<<<<

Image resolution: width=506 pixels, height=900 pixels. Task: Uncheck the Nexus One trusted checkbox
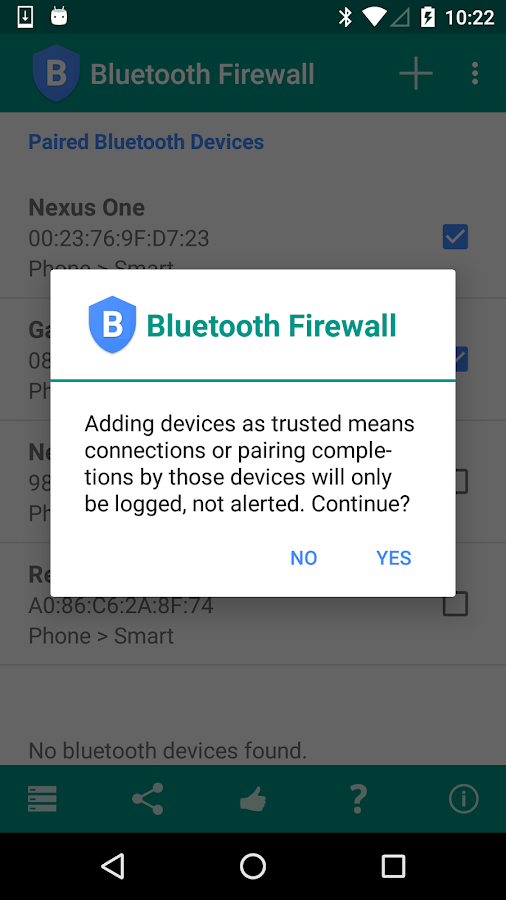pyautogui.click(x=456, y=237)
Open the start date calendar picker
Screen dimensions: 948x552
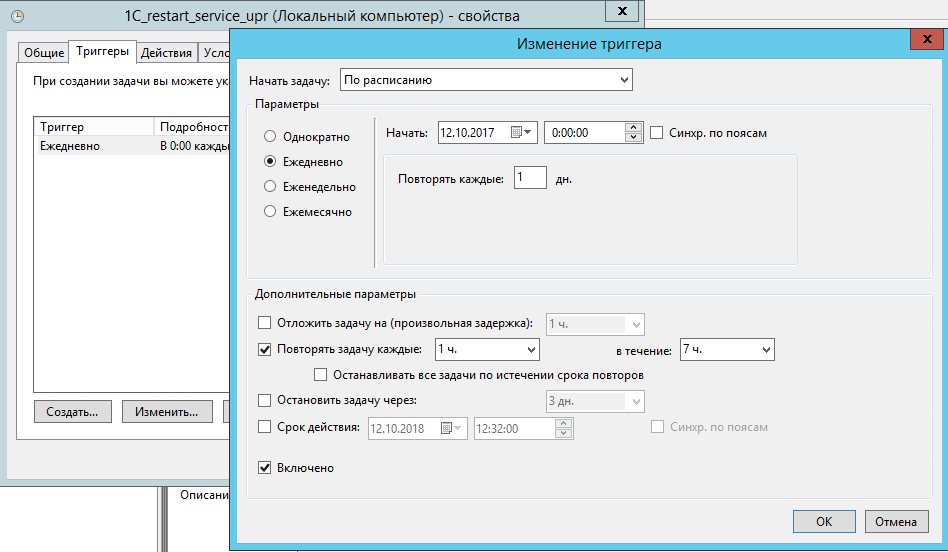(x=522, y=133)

>>>>

▶ _Goal_
Retype the lines from the one containing "Open the start date calendar picker" through the final line, including both, and leave the pictures out of your answer.

▶ _Task output_
Open the start date calendar picker
Screen dimensions: 948x552
(x=522, y=133)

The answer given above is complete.